To preserve the KVM_BUG_ON() sanity check that deals with HKID assignment,
track if a TD is terminated and assert that, when an S-EPT entry is
removed, either the TD has an assigned HKID or the TD was explicitly
terminated.

Link: https://lore.kernel.org/r/Z-V0qyTn2bXdrPF7@google.com
Link: https://lore.kernel.org/r/aAL4dT1pWG5dDDeo@google.com
Co-developed-by: Adrian Hunter <adrian.hunter@intel.com>
Signed-off-by: Adrian Hunter <adrian.hunter@intel.com>
Acked-by: Vishal Annapurve <vannapurve@google.com>
Tested-by: Vishal Annapurve <vannapurve@google.com>
Tested-by: Xiaoyao Li <xiaoyao.li@intel.com>
Cc: Rick Edgecombe <rick.p.edgecombe@intel.com>
Cc: Nikolay Borisov <nik.borisov@suse.com>
Signed-off-by: Sean Christopherson <seanjc@google.com>
---
 Documentation/virt/kvm/x86/intel-tdx.rst | 22 +++++++++++++-
 arch/x86/include/uapi/asm/kvm.h          |  7 ++++-
 arch/x86/kvm/vmx/tdx.c                   | 37 +++++++++++++++++++-----
 arch/x86/kvm/vmx/tdx.h                   |  1 +
 4 files changed, 57 insertions(+), 10 deletions(-)

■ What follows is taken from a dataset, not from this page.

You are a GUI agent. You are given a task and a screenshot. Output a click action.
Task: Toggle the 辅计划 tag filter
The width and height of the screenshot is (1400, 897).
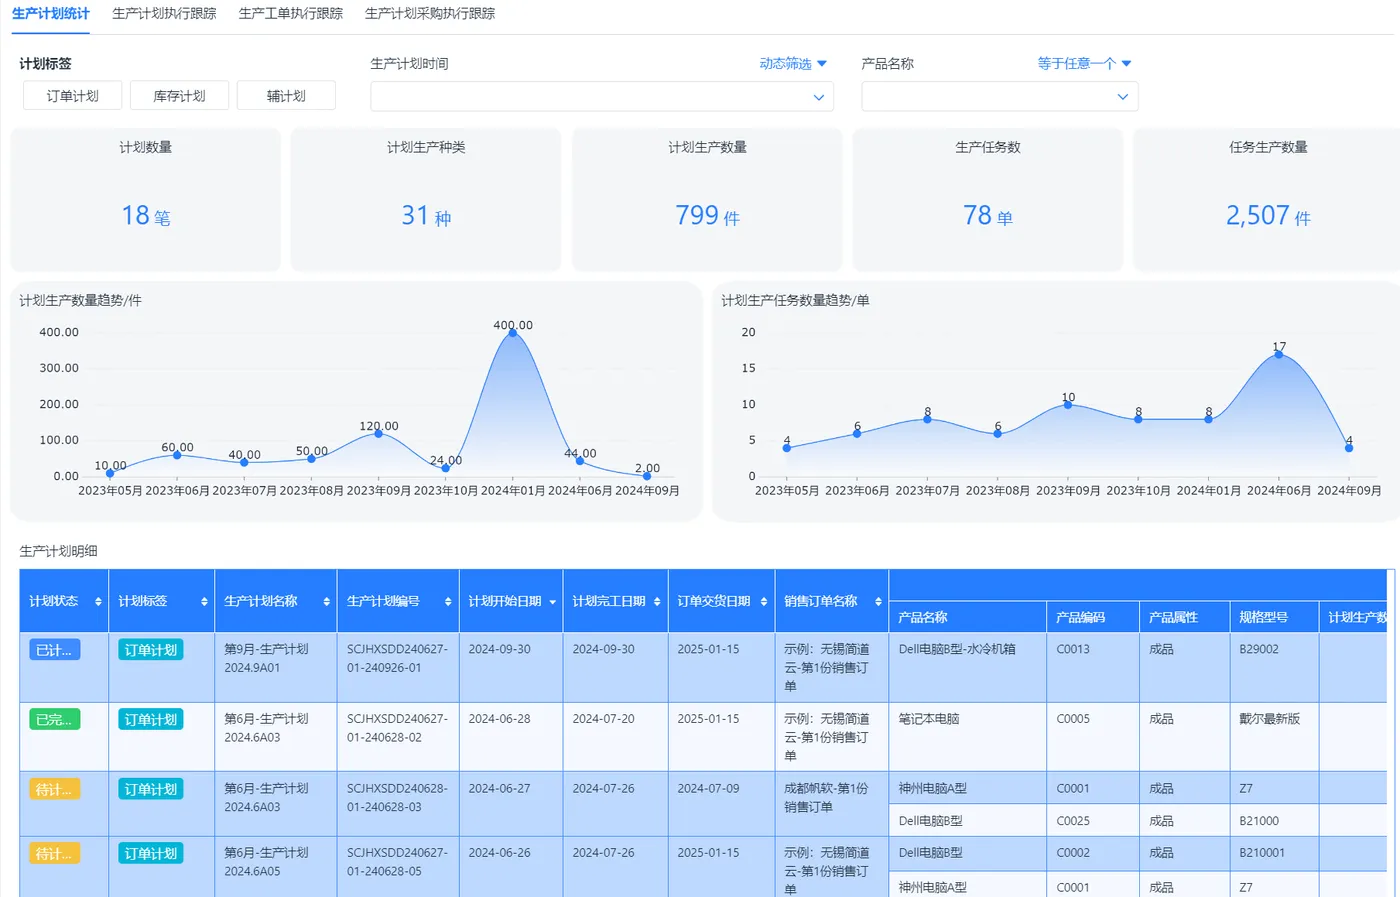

diff --git a/Documentation/virt/kvm/x86/intel-tdx.rst b/Documentation/virt/kvm/x86/intel-tdx.rst
index 5efac62c92c7..bcfa97e0c9e7 100644
--- a/Documentation/virt/kvm/x86/intel-tdx.rst
+++ b/Documentation/virt/kvm/x86/intel-tdx.rst
@@ -38,6 +38,7 @@ ioctl with TDX specific sub-ioctl() commands.
           KVM_TDX_INIT_MEM_REGION,
           KVM_TDX_FINALIZE_VM,
           KVM_TDX_GET_CPUID,
+          KVM_TDX_TERMINATE_VM,
 
           KVM_TDX_CMD_NR_MAX,
   };
@@ -92,7 +93,10 @@ to be configured to the TDX guest.
         __u64 kernel_tdvmcallinfo_1_r12;
         __u64 user_tdvmcallinfo_1_r12;
 
-        __u64 reserved[250];
+        /* Misc capabilities enumerated via the KVM_TDX_CAP_* namespace. */
+        __u64 supported_caps;
+
+        __u64 reserved[249];
 
         /* Configurable CPUID bits for userspace */
         struct kvm_cpuid2 cpuid;
@@ -227,6 +231,22 @@ struct kvm_cpuid2.
 	  __u32 padding[3];
   };
 
+KVM_TDX_TERMINATE_VM
+--------------------
+:Capability: KVM_TDX_CAP_TERMINATE_VM
+:Type: vm ioctl
+:Returns: 0 on success, <0 on error
+
+Release Host Key ID (HKID) to allow more efficient reclaim of private memory.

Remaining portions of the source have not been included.